* **Fragmento del texto**
# # # #

Se lo dije varias veces y el 2 de junio de este año por última vez; fue durante la inauguración de una bella exposición suya en Tepoztlán. —Maestro, usted ha sacrificado mucho el impulso de su obra por la responsabilidad de transmitir sus enseñanzas—. Apenas concordó con ese dejo de desaprobación, un tanto socarrona, en quien no presumía de nada, achatando la tradicional egolatría del artista consagrado.
El portentoso pintor y exigente maestro que fue don Gilberto deja una pléyade de artistas mexicanos en la orfandad, pero bien dotados de sus lecciones técnicas y lo que es más trascendente, herederos de una actitud de modernidad casi sin parangón en nuestro panorama de esnobismo “conceptual”; tanto, que desafió con talante valiente al establecimiento especulador de un mercado orientado siempre a la falaz decoración. Su legado incluye el reflejo de una postura ética, de izquierda, y sus desdoblamientos en una poderosa rebeldía contra injusticias de toda índole; dueño de inconformismos que lo identificaron siempre con su par en talento y reivindicaciones, apenas partido hace unas semanas, Francisco Toledo.

# # # #

* **Información extraída**
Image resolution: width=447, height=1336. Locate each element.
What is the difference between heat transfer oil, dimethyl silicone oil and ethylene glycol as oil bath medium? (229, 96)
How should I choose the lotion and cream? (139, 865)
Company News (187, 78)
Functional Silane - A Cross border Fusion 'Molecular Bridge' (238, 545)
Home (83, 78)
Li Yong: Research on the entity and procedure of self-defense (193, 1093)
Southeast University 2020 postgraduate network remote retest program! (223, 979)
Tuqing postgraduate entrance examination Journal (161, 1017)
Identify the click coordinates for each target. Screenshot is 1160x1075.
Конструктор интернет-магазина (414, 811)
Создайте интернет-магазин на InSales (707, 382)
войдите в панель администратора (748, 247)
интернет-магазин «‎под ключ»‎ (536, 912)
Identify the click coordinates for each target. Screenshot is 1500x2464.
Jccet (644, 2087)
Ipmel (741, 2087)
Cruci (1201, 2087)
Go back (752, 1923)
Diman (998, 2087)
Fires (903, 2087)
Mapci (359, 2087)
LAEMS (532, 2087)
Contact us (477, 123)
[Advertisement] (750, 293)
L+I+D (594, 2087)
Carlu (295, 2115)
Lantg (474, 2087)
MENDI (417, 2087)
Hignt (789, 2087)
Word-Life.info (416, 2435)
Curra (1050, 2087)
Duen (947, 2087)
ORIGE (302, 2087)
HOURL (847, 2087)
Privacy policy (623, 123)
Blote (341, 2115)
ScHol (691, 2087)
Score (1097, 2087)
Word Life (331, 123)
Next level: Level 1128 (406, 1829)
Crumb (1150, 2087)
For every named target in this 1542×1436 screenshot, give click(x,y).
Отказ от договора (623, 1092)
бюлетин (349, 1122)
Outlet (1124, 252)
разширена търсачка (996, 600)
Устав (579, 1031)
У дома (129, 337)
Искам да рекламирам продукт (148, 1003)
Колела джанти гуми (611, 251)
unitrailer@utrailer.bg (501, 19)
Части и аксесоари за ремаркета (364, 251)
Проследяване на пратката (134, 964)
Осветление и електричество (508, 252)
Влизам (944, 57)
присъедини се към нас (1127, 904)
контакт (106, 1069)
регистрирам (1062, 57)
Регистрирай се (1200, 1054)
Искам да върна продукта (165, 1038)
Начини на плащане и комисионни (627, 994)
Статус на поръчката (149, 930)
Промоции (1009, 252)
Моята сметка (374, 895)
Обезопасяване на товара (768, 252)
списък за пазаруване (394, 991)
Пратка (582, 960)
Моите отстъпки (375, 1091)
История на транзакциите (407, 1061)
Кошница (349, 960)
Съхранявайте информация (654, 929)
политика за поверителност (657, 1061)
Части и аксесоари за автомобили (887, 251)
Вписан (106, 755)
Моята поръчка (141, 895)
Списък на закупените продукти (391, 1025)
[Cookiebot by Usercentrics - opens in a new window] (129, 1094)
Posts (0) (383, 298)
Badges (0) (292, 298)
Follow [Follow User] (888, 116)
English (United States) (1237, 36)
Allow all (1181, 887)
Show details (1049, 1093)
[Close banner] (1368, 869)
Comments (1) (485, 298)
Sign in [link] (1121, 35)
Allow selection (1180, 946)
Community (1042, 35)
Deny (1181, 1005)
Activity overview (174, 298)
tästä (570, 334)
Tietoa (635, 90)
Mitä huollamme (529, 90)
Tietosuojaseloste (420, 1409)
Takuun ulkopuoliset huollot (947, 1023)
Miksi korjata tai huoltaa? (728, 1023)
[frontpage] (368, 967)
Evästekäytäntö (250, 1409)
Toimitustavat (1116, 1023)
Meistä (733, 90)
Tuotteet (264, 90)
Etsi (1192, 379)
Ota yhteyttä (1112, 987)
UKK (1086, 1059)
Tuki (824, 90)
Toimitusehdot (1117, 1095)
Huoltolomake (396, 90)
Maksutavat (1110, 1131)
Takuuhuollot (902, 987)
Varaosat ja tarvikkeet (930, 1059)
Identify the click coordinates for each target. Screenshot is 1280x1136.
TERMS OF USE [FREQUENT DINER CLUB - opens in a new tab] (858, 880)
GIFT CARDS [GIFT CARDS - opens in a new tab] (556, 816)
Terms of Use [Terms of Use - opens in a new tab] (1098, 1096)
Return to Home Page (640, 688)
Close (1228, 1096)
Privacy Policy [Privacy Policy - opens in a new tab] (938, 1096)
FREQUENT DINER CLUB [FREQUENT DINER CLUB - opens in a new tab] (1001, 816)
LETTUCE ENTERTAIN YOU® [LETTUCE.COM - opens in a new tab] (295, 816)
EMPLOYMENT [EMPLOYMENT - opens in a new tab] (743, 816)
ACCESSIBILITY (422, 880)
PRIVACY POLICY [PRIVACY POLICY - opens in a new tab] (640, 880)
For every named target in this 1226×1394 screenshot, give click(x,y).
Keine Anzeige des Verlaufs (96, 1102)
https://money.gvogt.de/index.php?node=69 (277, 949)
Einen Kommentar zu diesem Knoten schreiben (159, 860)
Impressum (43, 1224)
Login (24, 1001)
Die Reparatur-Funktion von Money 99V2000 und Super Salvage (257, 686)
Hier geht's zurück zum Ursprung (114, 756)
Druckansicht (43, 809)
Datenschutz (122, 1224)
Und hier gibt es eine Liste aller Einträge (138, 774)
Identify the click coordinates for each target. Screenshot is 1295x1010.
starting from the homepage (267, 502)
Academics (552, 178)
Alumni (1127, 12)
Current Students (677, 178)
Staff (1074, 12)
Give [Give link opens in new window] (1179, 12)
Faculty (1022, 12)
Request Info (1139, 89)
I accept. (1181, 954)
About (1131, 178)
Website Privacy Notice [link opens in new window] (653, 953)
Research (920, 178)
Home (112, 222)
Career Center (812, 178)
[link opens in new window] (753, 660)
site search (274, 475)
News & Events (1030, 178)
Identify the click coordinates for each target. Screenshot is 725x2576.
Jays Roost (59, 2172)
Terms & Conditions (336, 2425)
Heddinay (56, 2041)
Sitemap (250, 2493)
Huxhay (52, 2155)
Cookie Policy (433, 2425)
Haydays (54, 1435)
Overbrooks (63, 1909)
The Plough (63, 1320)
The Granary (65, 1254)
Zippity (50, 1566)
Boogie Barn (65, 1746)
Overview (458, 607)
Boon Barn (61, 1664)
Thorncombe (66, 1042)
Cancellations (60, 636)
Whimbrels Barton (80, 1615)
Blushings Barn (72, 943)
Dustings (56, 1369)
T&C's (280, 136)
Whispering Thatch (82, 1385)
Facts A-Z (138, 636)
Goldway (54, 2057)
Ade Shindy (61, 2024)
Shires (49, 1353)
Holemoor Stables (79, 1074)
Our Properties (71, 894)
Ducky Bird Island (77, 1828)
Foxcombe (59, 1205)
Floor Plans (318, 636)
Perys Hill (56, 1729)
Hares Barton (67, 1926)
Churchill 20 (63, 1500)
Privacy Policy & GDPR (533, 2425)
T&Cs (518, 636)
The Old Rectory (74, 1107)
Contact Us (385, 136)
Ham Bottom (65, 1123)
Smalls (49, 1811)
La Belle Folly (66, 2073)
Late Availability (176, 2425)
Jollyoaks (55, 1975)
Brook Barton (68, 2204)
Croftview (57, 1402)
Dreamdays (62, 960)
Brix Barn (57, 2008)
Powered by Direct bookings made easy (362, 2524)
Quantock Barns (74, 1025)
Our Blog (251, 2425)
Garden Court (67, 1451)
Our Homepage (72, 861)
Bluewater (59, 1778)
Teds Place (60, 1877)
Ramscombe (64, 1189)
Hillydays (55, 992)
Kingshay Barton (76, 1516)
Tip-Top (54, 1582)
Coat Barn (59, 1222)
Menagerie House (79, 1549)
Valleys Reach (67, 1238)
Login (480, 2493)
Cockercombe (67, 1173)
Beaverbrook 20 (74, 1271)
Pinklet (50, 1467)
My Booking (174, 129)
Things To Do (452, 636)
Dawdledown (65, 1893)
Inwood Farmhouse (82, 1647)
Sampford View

# # # #

* **Tareas por hacer**
1. Según el texto sobre don Gilberto, ¿por qué había sacrificado el maestro el impulso de su obra? Responde en una a tres oraciones.
2. Enumera todo lo que, según el texto sobre don Gilberto, reciben de él los artistas mexicanos y lo que incluye su legado.
3. Prosigue el texto sobre don Gilberto a partir de su última oración.
No hace falta consultar las líneas.

* **Resultados en orden**
1. Había sacrificado mucho el impulso de su obra por la responsabilidad de transmitir sus enseñanzas.

2.
- Sus lecciones técnicas
- Una actitud de modernidad casi sin parangón
- El reflejo de una postura ética, de izquierda
- Los desdoblamientos de esa postura en una poderosa rebeldía contra injusticias de toda índole

3.
Una vez le pregunté sobre esa relación de complicidad artística tan promisoria, y con su estilo parco y esa voz de caverna platónica —con lo que ello implica de exploración de ideas y sentimiento— me dijo que visitaba a Toledo en alguno de sus patios de las casonas que luego regalaba en Oaxaca, y durante las comidas a dos el discurso era regado más por trago y silencios que por palabras. Ambos genios de nuestra expresión figurativa requerían solo mirarse y convivir solidariamente para “entenderse”.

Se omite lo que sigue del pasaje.